A cobertura de centro relatou que, em 2022, o então candidato Luiz Inácio Lula da Silva fez um gesto ao centro ao convidar Geraldo Alckmin, seu adversário histórico, para compor a chapa, um exemplo usado para ilustrar a lógica das escolhas atuais. O cientista político Carlos Ranulfo, da Universidade Federal de Minas Gerais, avalia que o vice funciona como sinalização para parcelas específicas do público e para outros partidos, ainda que nem sempre agregue votos diretamente.
No Palácio do Planalto, Lula confirmou a repetição da chapa de 2022 com Alckmin na vice-presidência. A decisão não foi automática: parte do entorno do petista defendia um nome do MDB para ampliar a base de centro, mas a opção por Alckmin prevaleceu. Veículos de esquerda destacaram a discrição, a fidelidade e a competência atribuídas a Alckmin, especialmente nas articulações contra o tarifaço de Donald Trump, lendo a continuidade da chapa como manutenção de uma frente ampla em defesa do interesse nacional. Alckmin acumula a função de ministro do Desenvolvimento, Indústria e Comércio e é visto como gesto ao centro político.
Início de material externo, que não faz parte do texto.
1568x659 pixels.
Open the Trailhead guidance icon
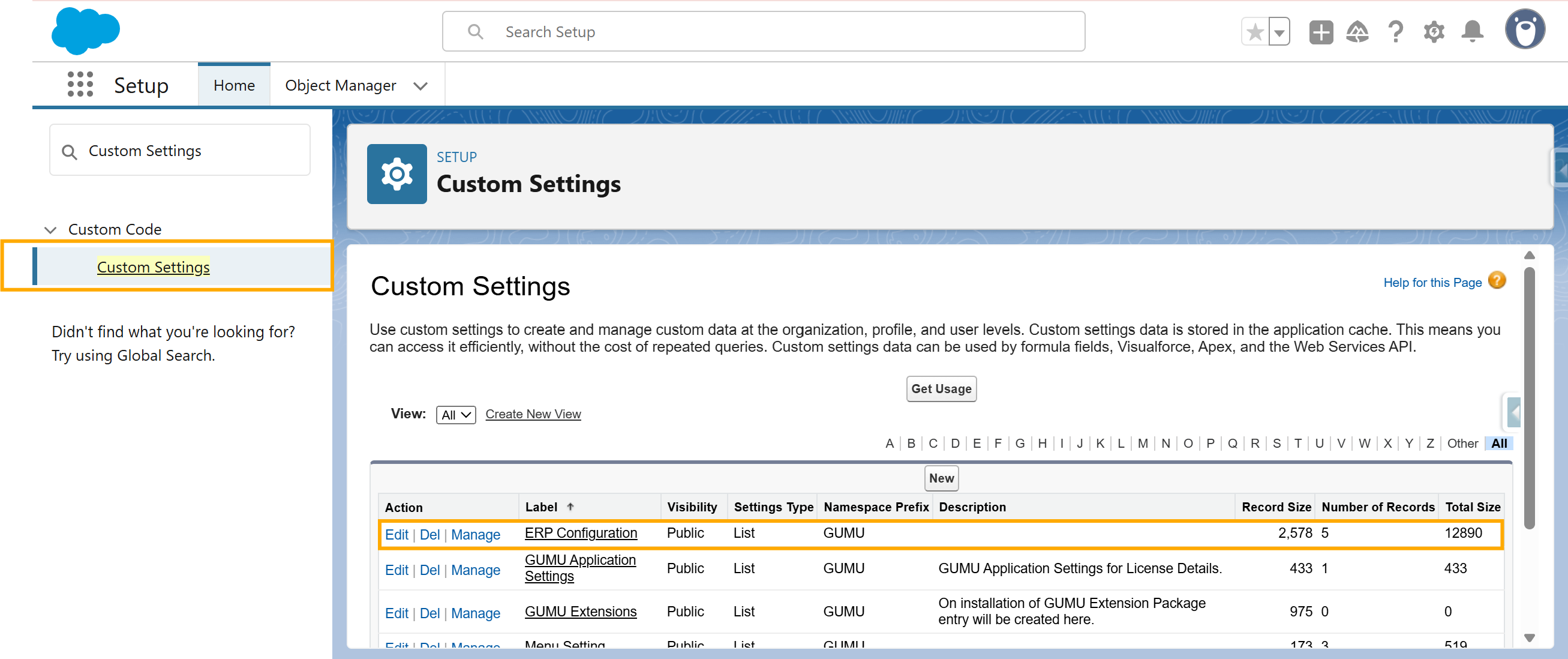(x=1357, y=32)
Na campanha do senador Flávio Bolsonaro, veículos de direita enfatizaram que a procura por uma mulher para a chapa virou prioridade após a divulgação de um vídeo da ex-primeira-dama Michelle Bolsonaro criticando-o. Aliados do PL avaliam que atrair o eleitorado feminino tornou-se necessidade. Três nomes do PP despontam: a deputada Simone Marquetto, de São Paulo, que poderia atrair católicos; a deputada Clarissa Tércio, de Pernambuco, de origem evangélica; e a senadora Tereza Cristina, do Mato Grosso do Sul, vista como nome forte por agregar experiência e diálogo com o agronegócio. O deputado Eduardo Bolsonaro defende a deputada Julia Zanatta, mas integrantes pragmáticos da campanha alertam contra uma chapa puro-sangue e defendem coligação com partidos grandes como PP ou União Brasil.
A divergência de cobertura aparece no enquadramento. Veículos de direita dedicaram espaço maior e mais detalhado às escolhas do campo bolsonarista e ao cálculo de competitividade e coligação, enquanto a cobertura de centro tratou os dois lados com paridade e foco no processo eleitoral. Veículos de esquerda enfatizaram o sentido político da chapa governista e a defesa do país diante de pressões externas.
O que ainda não se sabe é o desfecho das negociações: nenhum dos nomes femininos cogitados por Flávio Bolsonaro foi confirmado, não há definição sobre eventual coligação com PP ou União Brasil, e o status das demais pré-candidaturas presidenciais segue sem detalhamento até a véspera das convenções.